Eric Holder? He’s still bitter about losing his bit part in Barney Miller. I’m amazed at how many creepy friends Obama has. Politicians make strange bedfellows, but enough about Reggie.
Thanks for the morning laugh, BFH.
AND then there’s Obama……………..
Let me just say that I long for the day when we can look back at this era and say “Barack who?” in English.
It’s settled; I want to have your baby. Holy Moses, the comments are as clever and funny (and extremely on-point) as the column. Thanks, everyone, for lifting my spirits today!
It’s as if Don Rickles has been writing his insults. Hmmm…
Hilarious, as good as prime Don Rickles or Diceman Clay.
Only needs this http://instantrimshot.com/classic/?sound=rimshot
and the message: “Don’t forget to tip you servers, folks. I’m here all week!”
“Hillary and Bill Clinton, along with their dog, Chelsea, are an organized crime family worthy of New York’s original five families. But unlike those five originals, the Clinton Crime family has no limits to what they’ll do. They will stoop to any new low to extort, cajole, extract or destroy – whichever happens to pay better. They’d steal flies from a blind spider. They not only take the towels, the soap and the light bulbs, they even steal the paint off the wall of their comp hotel rooms….”

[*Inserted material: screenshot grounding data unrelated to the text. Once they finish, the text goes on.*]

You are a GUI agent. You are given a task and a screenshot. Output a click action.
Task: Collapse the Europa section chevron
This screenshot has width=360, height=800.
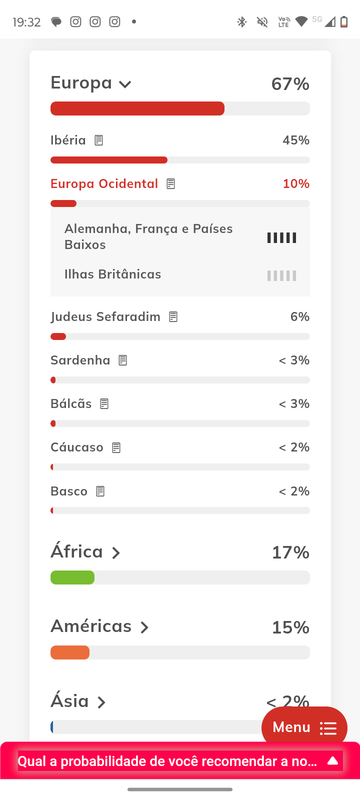tap(125, 84)
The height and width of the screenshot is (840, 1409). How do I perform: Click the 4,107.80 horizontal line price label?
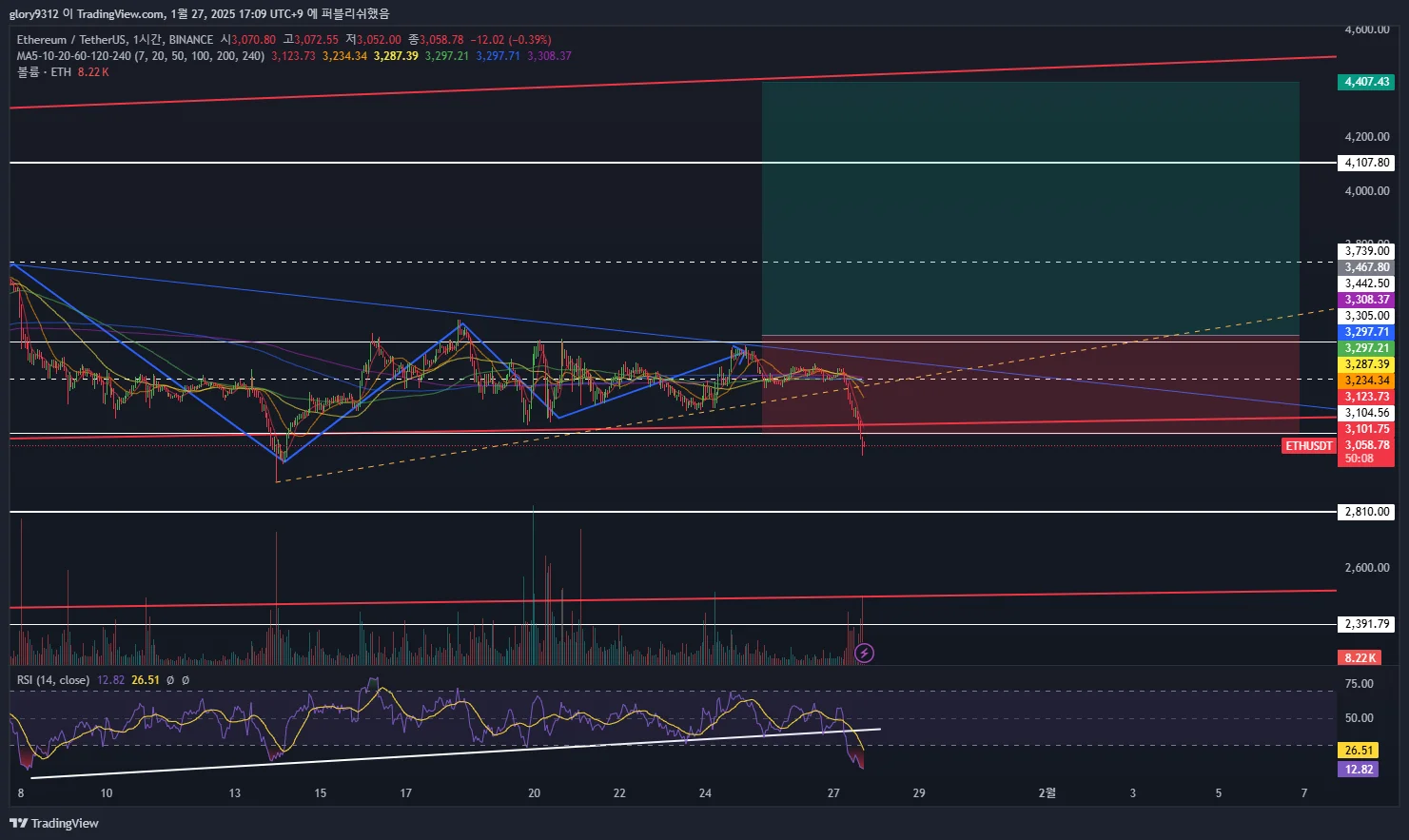[1367, 163]
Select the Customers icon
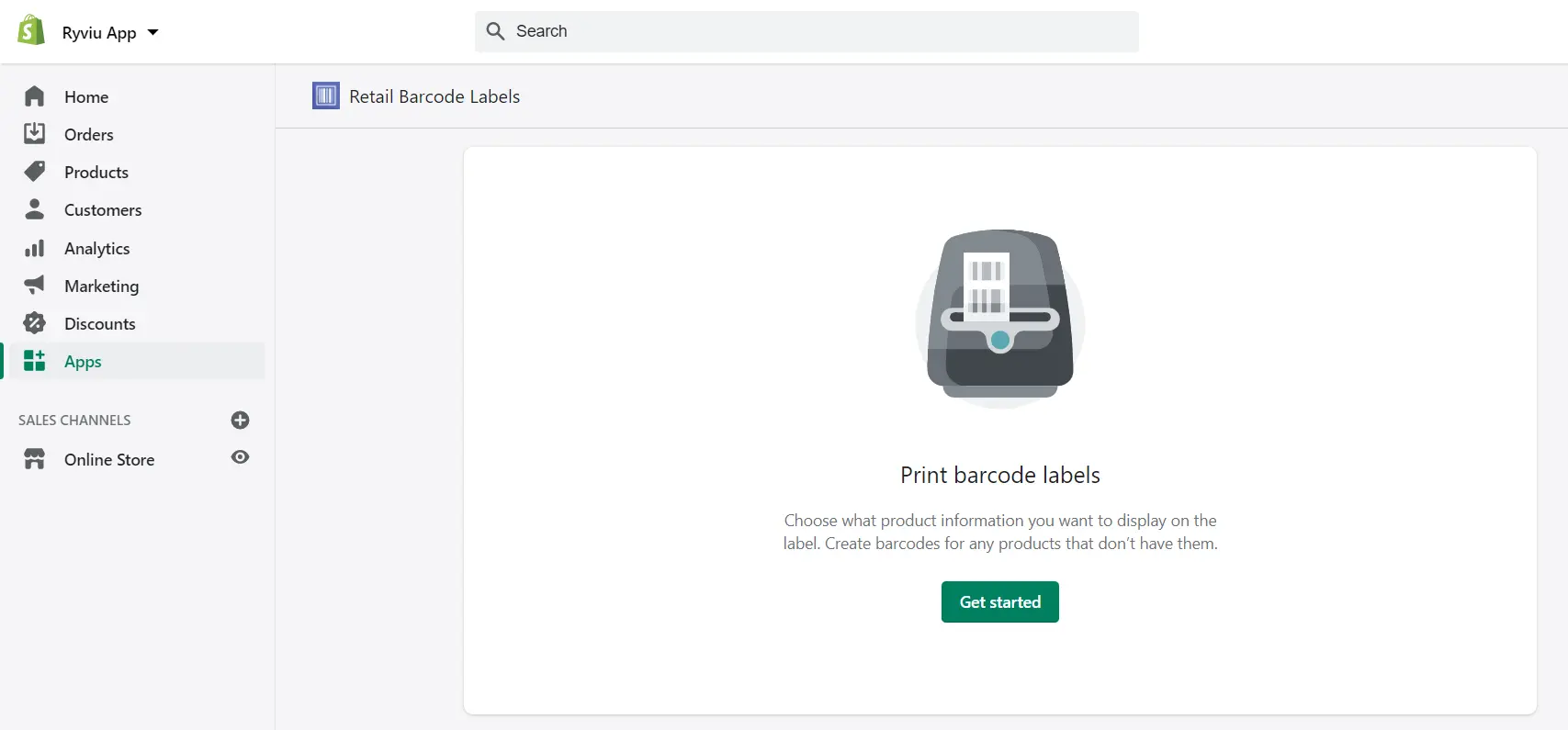 coord(34,208)
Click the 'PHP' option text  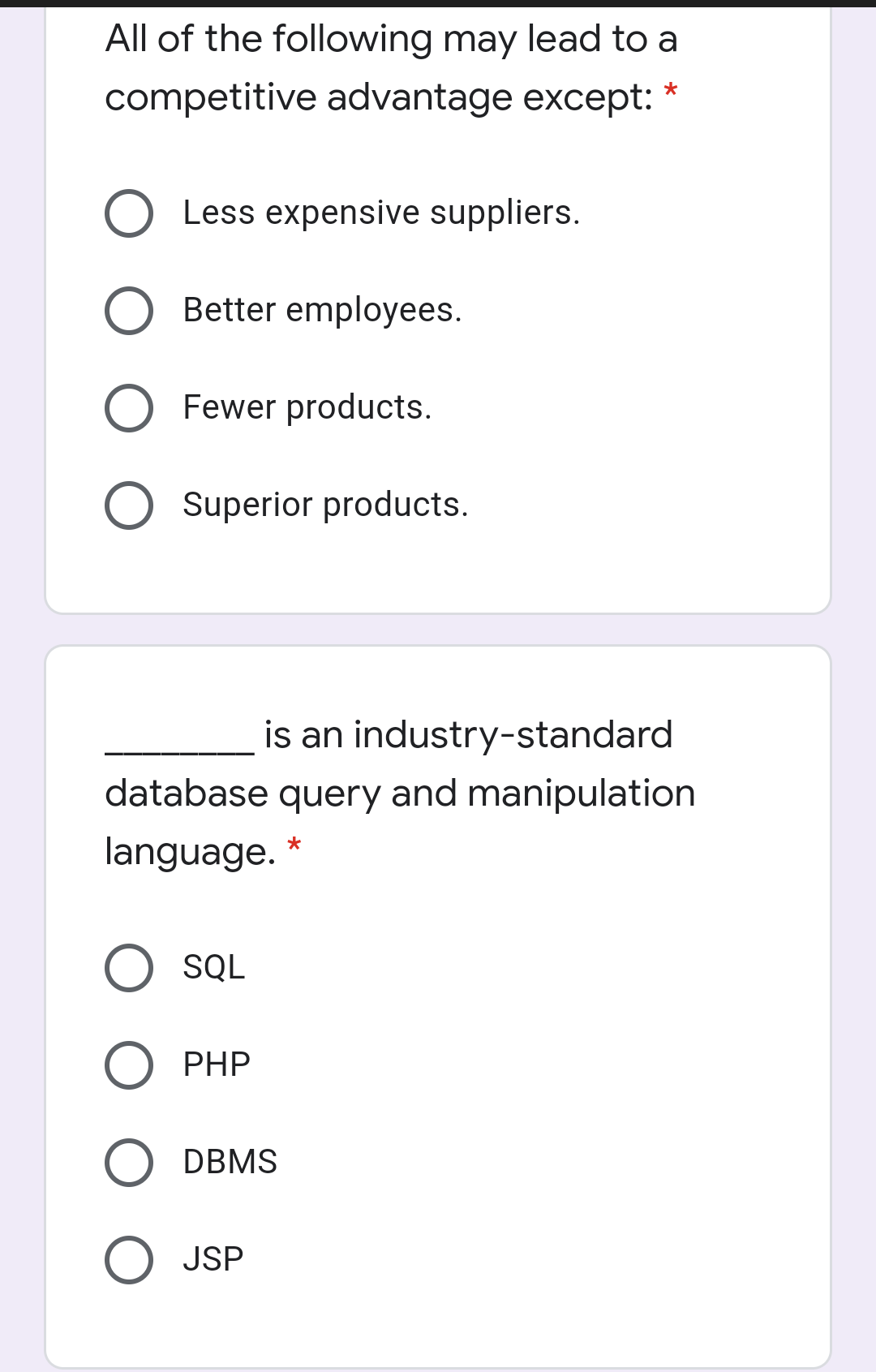pyautogui.click(x=217, y=1065)
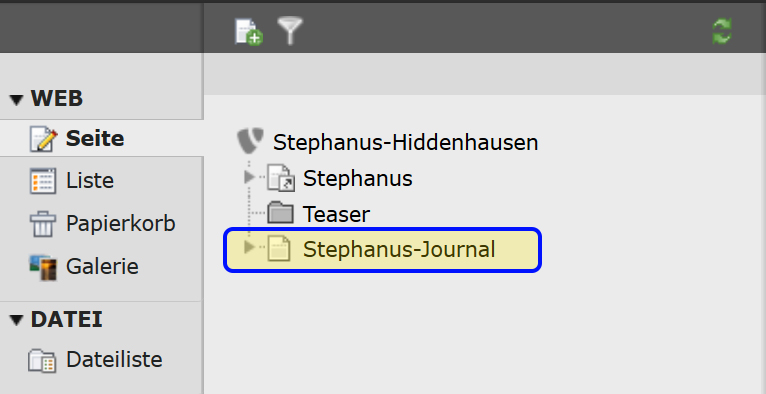Expand the Stephanus-Journal tree node
This screenshot has height=394, width=766.
[x=249, y=247]
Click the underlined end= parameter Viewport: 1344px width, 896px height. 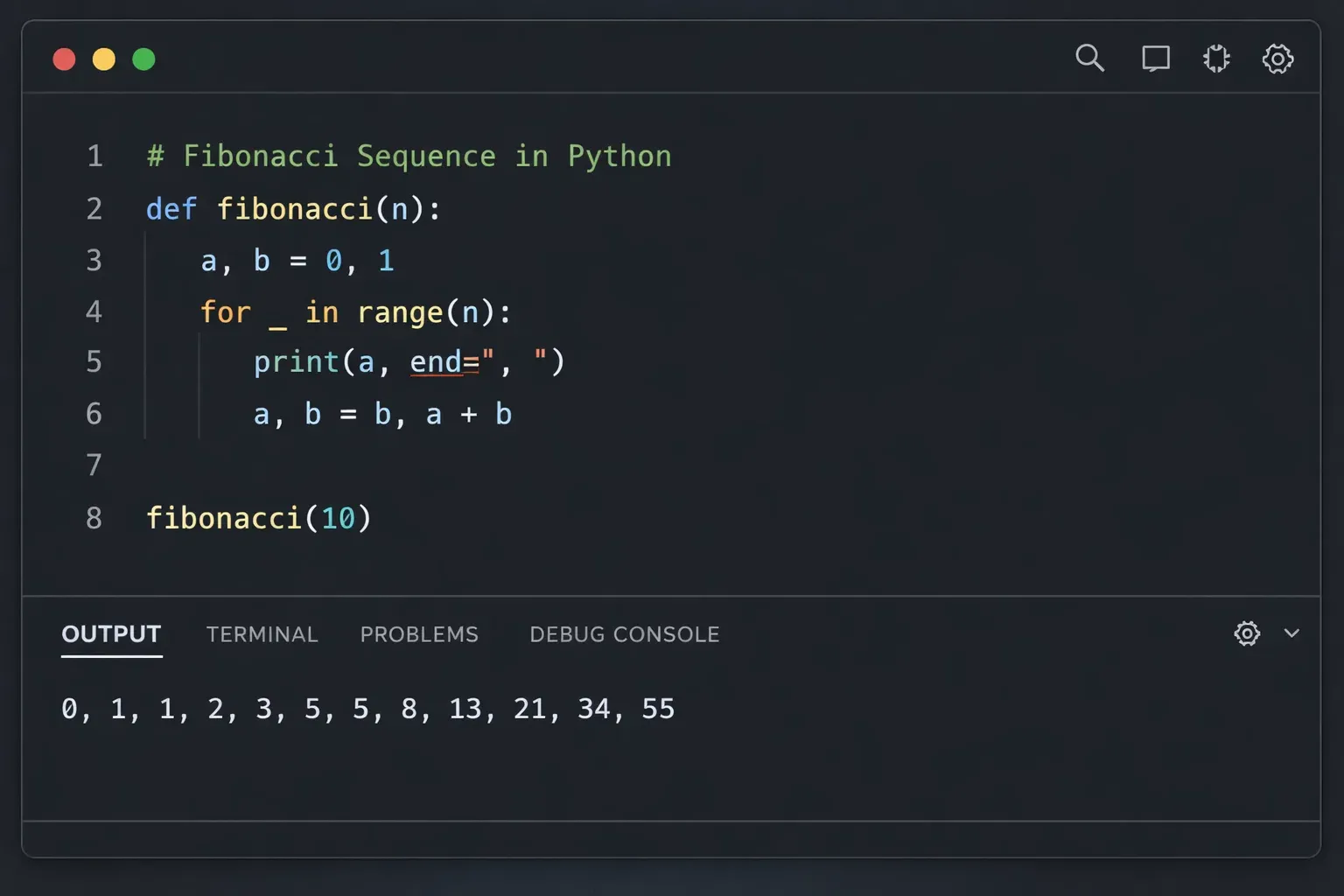pos(444,362)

Wasn’t Holder really Stedman Graham, Oprah’s “better half”?
Like Rickles, Trump says what EVERYONE is thinking.
His power comes from the nine-billion dollars in his wallet. That is essentially “fu*k-you money”. He doesn’t have to kiss ass on PACs, lobbyists, special interest groups, rich donors or anyone.
He probably hacked Ashley Madison. Now THAT is power.
Hilarious BigFurHat! Apparently, Trump thought so too as he just twittered out your phone number.
I went to a political rally and it turned into a celebrity roast.
Jeffrey Ross should have you on speed dial BFH.
(in the voice of Donald Trump)
John Kasich? Please. Are you kidding? Come on. He isn’t even interested in going after Hillary Clinton on Benghazi or her missing emails. And besides, who wants their president to look like Alfred E. Neuman? By the way, I have to ask the voters in Ohio, ‘what is your problem?’. You’ve got this Howdy Doody character Kasich for your governor, and you send this loser John Boehner to Washington to enable Obama to wreck the country in between crying jags and being smashed on scotch. They will never make America great again.
That is some of the funniest stuff I’ve ever read Fur-man you were riding the wave perfectly.
And have you seen Obama’s wife? Yeah, she belongs on the cover of a magazine… Moose Breeder’s Quarterly! (badaboom)
Look, when I want to see a beard I’ll watch Duck Dynasty, OK? Am I right? Huh?
But, I’ll say this, she’s got everything a man could want… broad shoulders, hairy arms, and a flat solid chest. (rim shot!)
He did?!?
All *I* got was Fur’s address and a GPS point.
😉
“Jeb Bush? He’s the Rachel Dolezal of Mexicans. He wants to be Mexican so bad he mows his lawn 3 times a day.”
ROTFLMAO
Hilarious!
Can you imagine all the congressmen who use that service? they must be shaking in their boots. Now we’ll know who the perverts are. Goober? Goober?
dont know how lindsey-gram finds the time to govern, what with all those fancy underthings that have to be hand washed and all…
You all are so funny. You are feeding off BFH original spiel. I keep coming back to this post to read the highlights of the original and to read your comments. This needs to be a sticky, at least until Trump runs out of anti-RINO material. That may be another 16 months.
You cannot out-asshole Donald Trump.
p.s. This rivals this: https://iotwreport.com/conflagration/#comment-39762
huckabee and christie please!
Michelle Obama? Oh, I’m sorry that’s the next election, until then, she’ll be fired shortly. Unfortunately, not soon enough.
LOLOL!! 😀
You killed it, Fur! That is why I don’t want the Donald to go away. The hits keep comin’!
His first treehouse WAS a higher domestic product.
Love your name.
Mows his lawn three times a day—-great.
Your name shows good thinking.
I know what the ROTC is, but, what is ROTF?
Rolling
On
The
Floor
Laughing
My
Ass
Off
an example:
https://youtu.be/jpfKrMZv0vQ .
Thank you. I knew the last four. Checked You Tube. Ten seconds was enough.